“‘For I was hungry and you gave me food, I was thirsty and you gave me drink, I was a stranger and you welcomed me, I was naked and you clothed me, I was sick and you visited me, I was in prison and you came to me.’ Then the righteous will answer him, saying, ‘Lord, when did we see you hungry and feed you, or thirsty and give you drink? And when did we see you a stranger and welcome you, or naked and clothe you? And when did we see you sick or in prison and visit you?’ And the King will answer them, ‘Truly, I say to you, as you did it to one of the least of these my brothers, you did it to me.’” Matthew 25:35-40, ESV
With cool air blowing on my face, comfortable cloth seats relieving each muscle, and soft music filling my ears, I drive to work. There may be stresses outside the car, but inside there’s peace, relief, and comfort. Though there’s only glass separating me from the rest of the world, I’m completely unaware of what’s experienced outside. When I
open my eyes to the world outside the car, I see a mom walking along the road with her three kids as I exit the seminary. I see someone’s dad or brother living under the interstate as I cross the train tracks. I
see a foundation where someone’s home of 30 years used to stand. I see someone’s son playing football in an overgrown field as I drive through a school zone. I see someone’s granddaughter walking out of preschool with her glittery masterpiece proudly in hand as I pull in the parking lot. I see a co-worker getting off her rusty bicycle and wiping her forehead as I turn off my car. I see Jesus.
In the Big Easy, things are slow. Locals talk slow, walk slow, and eat slow.

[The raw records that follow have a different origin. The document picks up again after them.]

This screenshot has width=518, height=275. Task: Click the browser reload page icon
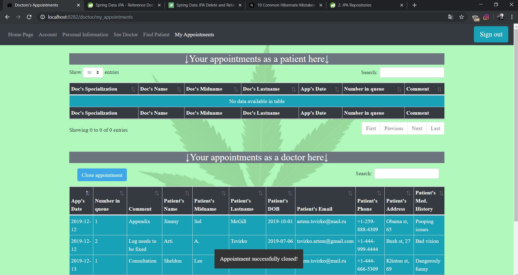pyautogui.click(x=29, y=17)
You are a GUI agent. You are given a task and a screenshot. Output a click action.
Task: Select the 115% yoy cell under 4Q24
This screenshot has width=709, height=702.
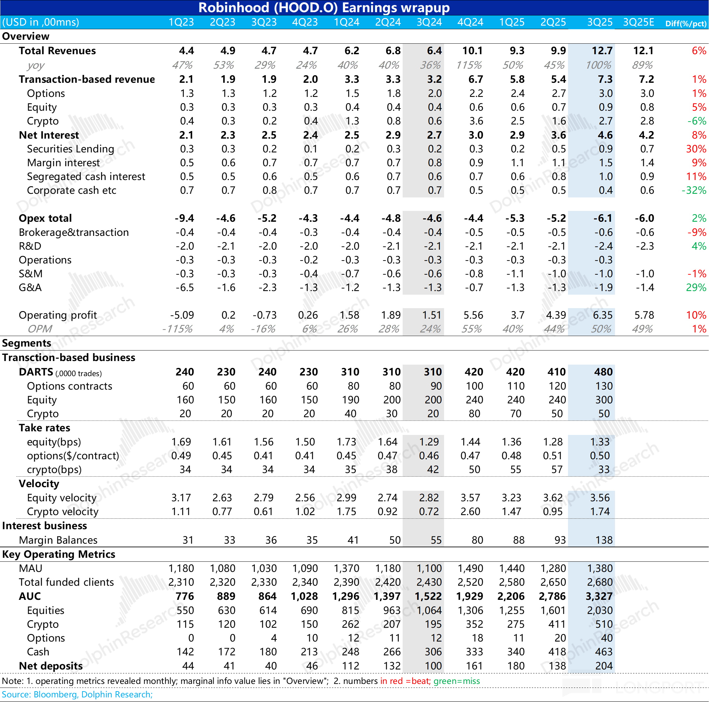[469, 65]
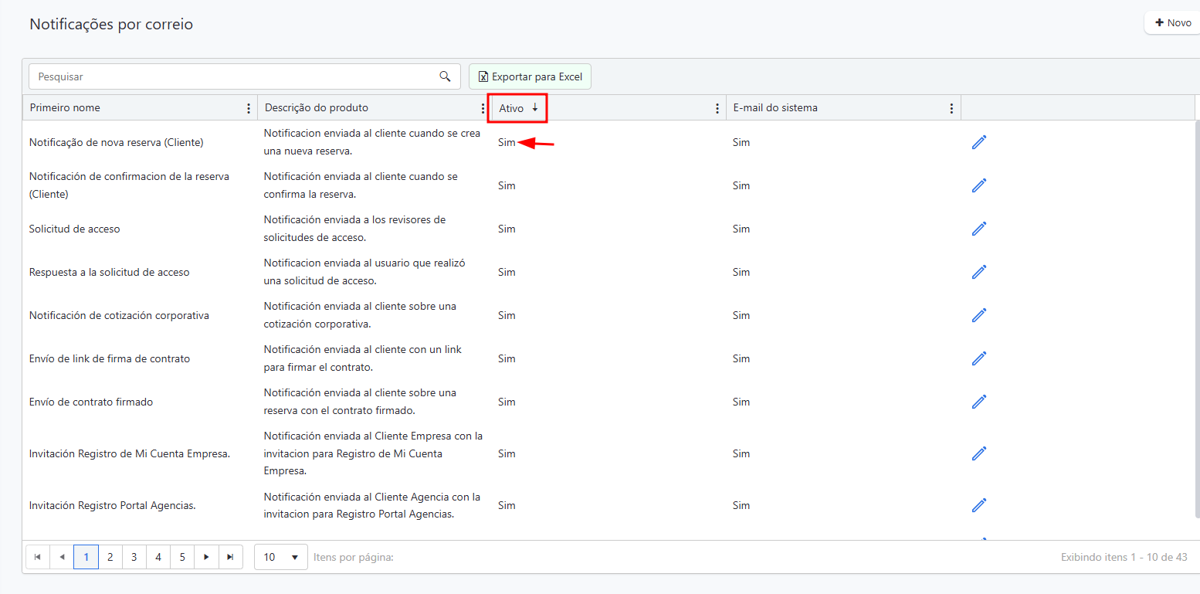Click the 'Novo' button
The height and width of the screenshot is (594, 1200).
pos(1172,23)
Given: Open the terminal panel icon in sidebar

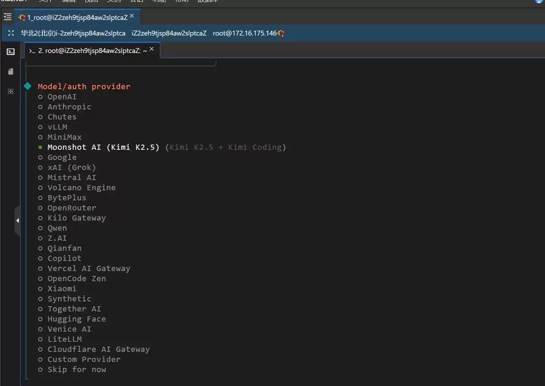Looking at the screenshot, I should point(10,52).
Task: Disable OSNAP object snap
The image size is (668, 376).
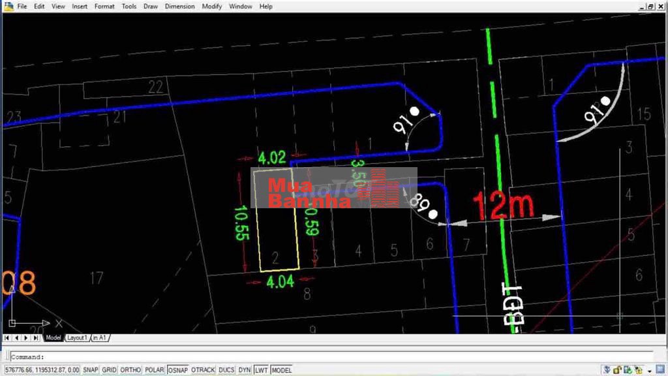Action: click(177, 370)
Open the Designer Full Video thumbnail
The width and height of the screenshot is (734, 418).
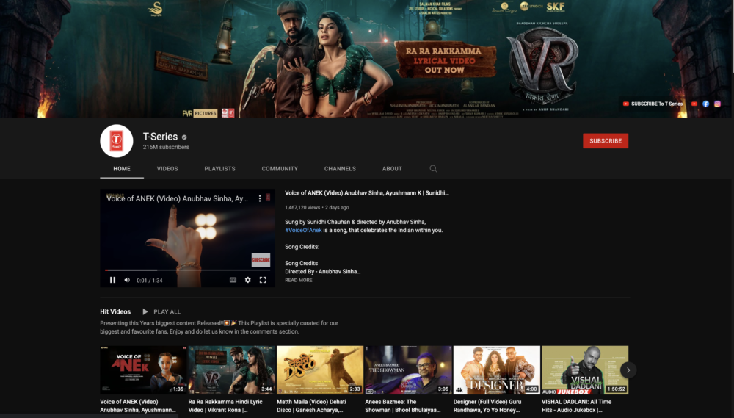(x=497, y=370)
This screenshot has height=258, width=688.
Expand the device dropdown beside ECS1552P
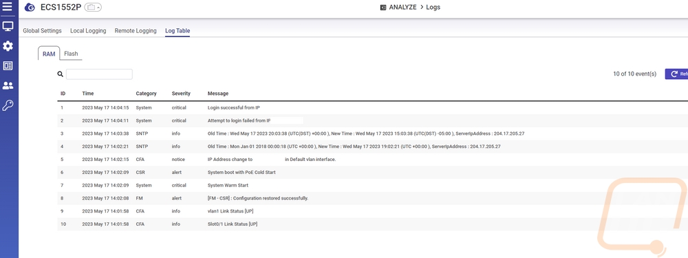[x=93, y=8]
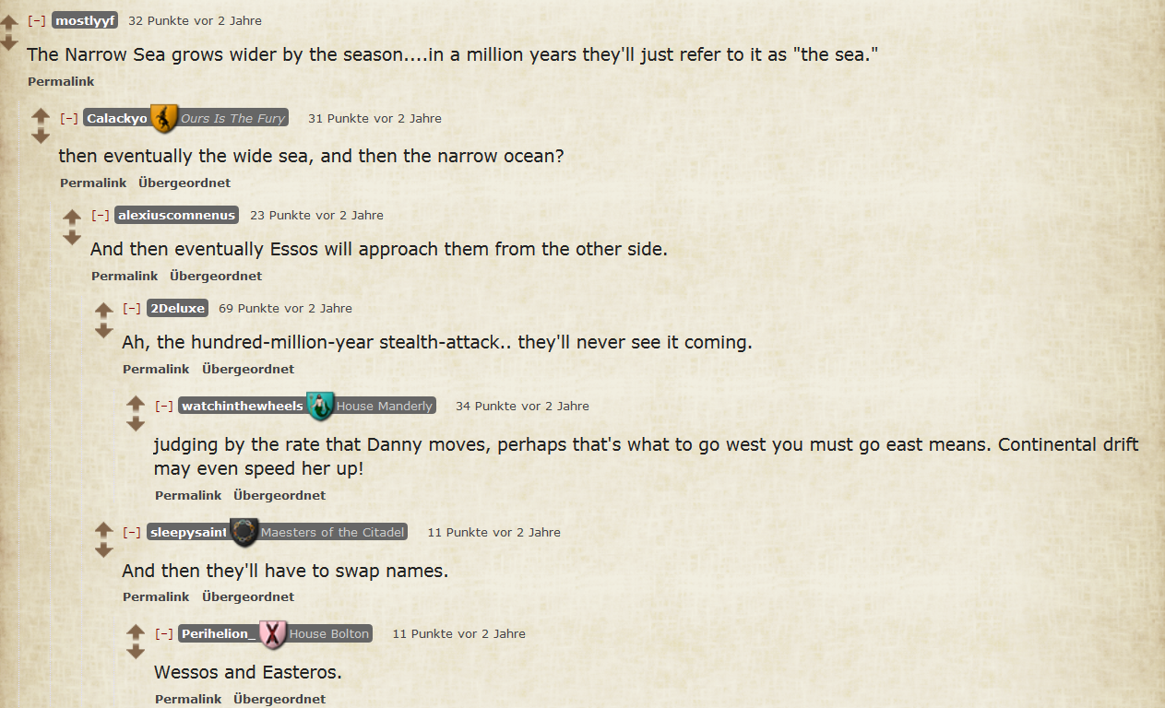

They’re always willing to just sit and listen to music (preferably jazz) or sit and have a meal (preferably red beans and rice). They know how to stop and appreciate blessings. It amazes me that when I focus on my own environment—as easy as it may be—I often see the flaws. Instead of enjoying air conditioning, I moan that it’s not working fast enough. Instead of relaxing in the comfort of my vehicle, I long to sit at home. Instead of listening to the music around me, I tune it out. Yet, when I look past myself, I see blessings. I see Jesus.